Konuyu daha iyi anlamak için bir örnek verelim. Gözyaşı salgılamayan bir göz, çok kısa bir sürede kurur ve kör olur. Dahası gözyaşı, antiseptik özelliği ile, gözü mikroplara karşı korur. Evrimciler, gözyaşı olmadan birkaç saat içinde kuruyan gözün, sözde evrim süreci içinde, gözyaşı bezleri oluşana kadar milyonlarca yıl nasıl dayandığı sorusunu akıllarına getirmek bile istemezler. Kaldı ki gözün görevini yapabilmesi için bütün organ ve sistemleriyle mevcut olan bir beden dışında, kornea, konjonktiva, iris, göz bebeği, göz merceği, retina, koroid, göz kasları, göz kapakları gibi doku ve yapılara da ihtiyaç vardır.

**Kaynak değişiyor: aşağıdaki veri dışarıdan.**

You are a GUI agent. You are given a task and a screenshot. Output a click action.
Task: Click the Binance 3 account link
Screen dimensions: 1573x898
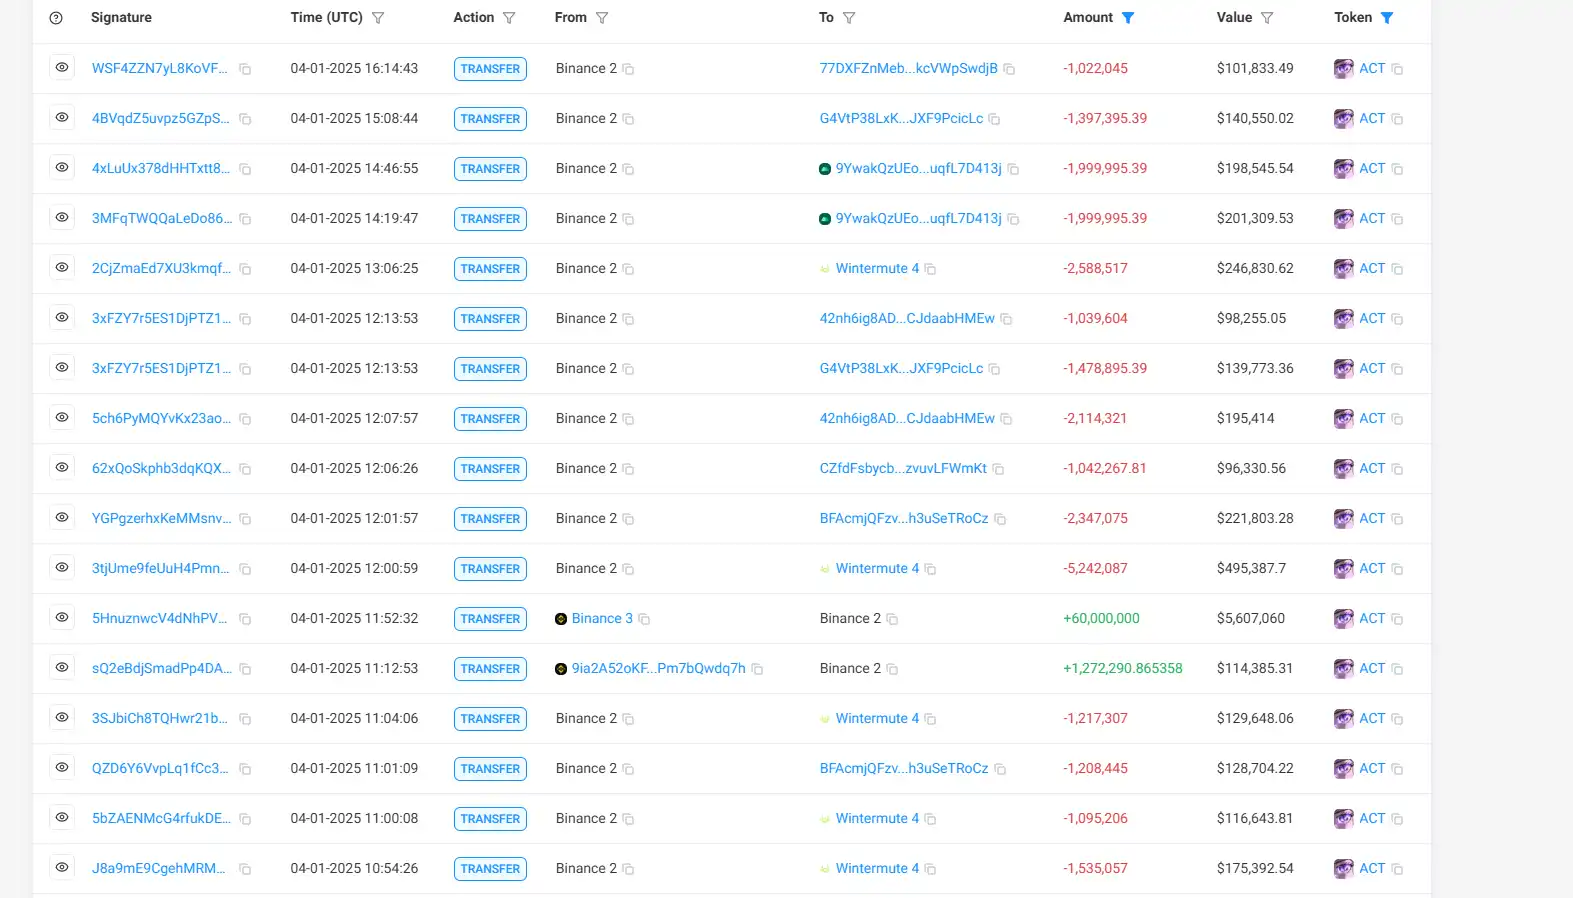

Bundan başka göz ve beyin bağlantısını sağlayan muhteşem bir sinir ağı ve beyinde bulunan son derece kompleks görme alanı olmadan görmemiz mümkün değildir. Bu yapılardan herhangi biri, örneğin göz merceği olmasa göz hiçbir işe yaramaz. Dahası göz merceği ile göz bebeğinin yerleri değişmiş olsa, göz yine görevini yerine getiremez. Bir tekinin bile tesadüfler sonucunda kendi kendine oluşması imkansız olan bu yapıların bir uyum içinde aynı anda, aynı yerde var olmalarının tek bir geçerli ve mantıklı açıklaması vardır. Gözü oluşturan tüm parçalar üstün akla sahip bir güç tarafından var edilmiştir. Bu gücün sahibi ise Allah'tır.

Apaçık olan böyle bir gerçeği kabul etmek insanı sonsuz hayatında kurtuluşa götüren yolun ilk adımıdır. Bu kitap yaratılış gerçeğine delil niteliğinde olduğu gibi insanın kurtuluşu için atması gereken adımlara da bir yol gösterici olmak amacını da taşımaktadır.